- **Material supplied**:
▬▬▬▬▬▬

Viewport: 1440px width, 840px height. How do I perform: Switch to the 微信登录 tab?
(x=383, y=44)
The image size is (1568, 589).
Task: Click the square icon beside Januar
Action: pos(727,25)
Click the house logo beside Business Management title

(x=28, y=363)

▬▬▬▬▬▬

- **Your goal**: However many lines the data holds, return each one exactly.

- **Finished exercise**:
Viewport: 1440px width, 840px height. How do I perform: Switch to the 微信登录 tab?
(x=383, y=44)
The image size is (1568, 589).
Task: Click the square icon beside Januar
Action: pos(727,25)
Click the house logo beside Business Management title

(x=28, y=363)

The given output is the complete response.